Le Gabon s’apprête à franchir une étape décisive dans sa politique de souveraineté alimentaire. À partir du 1er janvier 2027, l’importation du poulet de chair sera officiellement interdite, marquant la volonté des autorités de réduire la dépendance du pays aux produits alimentaires importés et de stimuler la production locale.
Pour accompagner ce tournant stratégique, la Société gabonaise de développement agricole (Sogada) a annoncé un investissement d’environ 8 milliards de FCFA. Ce financement vise la mise en place d’infrastructures modernes d’élevage, de transformation et de distribution, capables de produire jusqu’à 25 000 poulets de chair par semaine dès 2027.
Selon la Sogada, ce projet ambitionne non seulement de couvrir une part significative de la demande nationale, mais également de structurer durablement la filière avicole locale. Il devrait générer de nombreux emplois directs et indirects, renforcer les compétences techniques des acteurs du secteur et favoriser l’émergence de PME locales spécialisées dans l’alimentation animale, la logistique et la transformation.

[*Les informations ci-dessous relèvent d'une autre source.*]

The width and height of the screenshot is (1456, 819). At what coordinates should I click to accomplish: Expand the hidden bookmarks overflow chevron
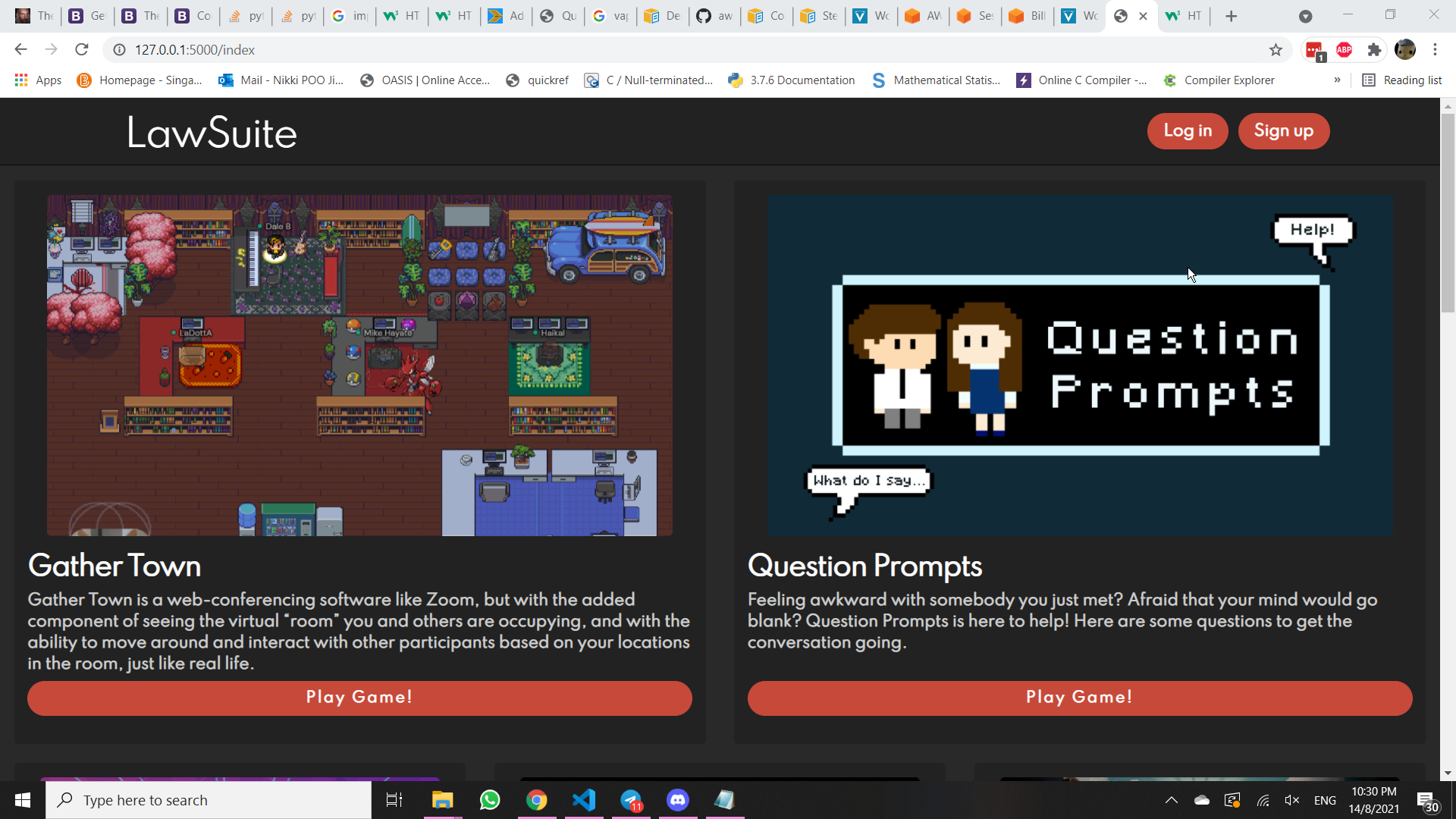1337,80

Cette initiative s’inscrit dans une dynamique plus large de diversification économique et de valorisation des productions locales. Elle répond également à un impératif de sécurité alimentaire, dans un contexte international marqué par l’instabilité des chaînes d’approvisionnement et la volatilité des prix des denrées importées.
Si des défis subsistent notamment en matière de coûts de production, de formation et d’accès aux intrants les autorités et les opérateurs économiques misent sur ce projet structurant pour faire du poulet « made in Gabon » un pilier de l’autosuffisance alimentaire nationale.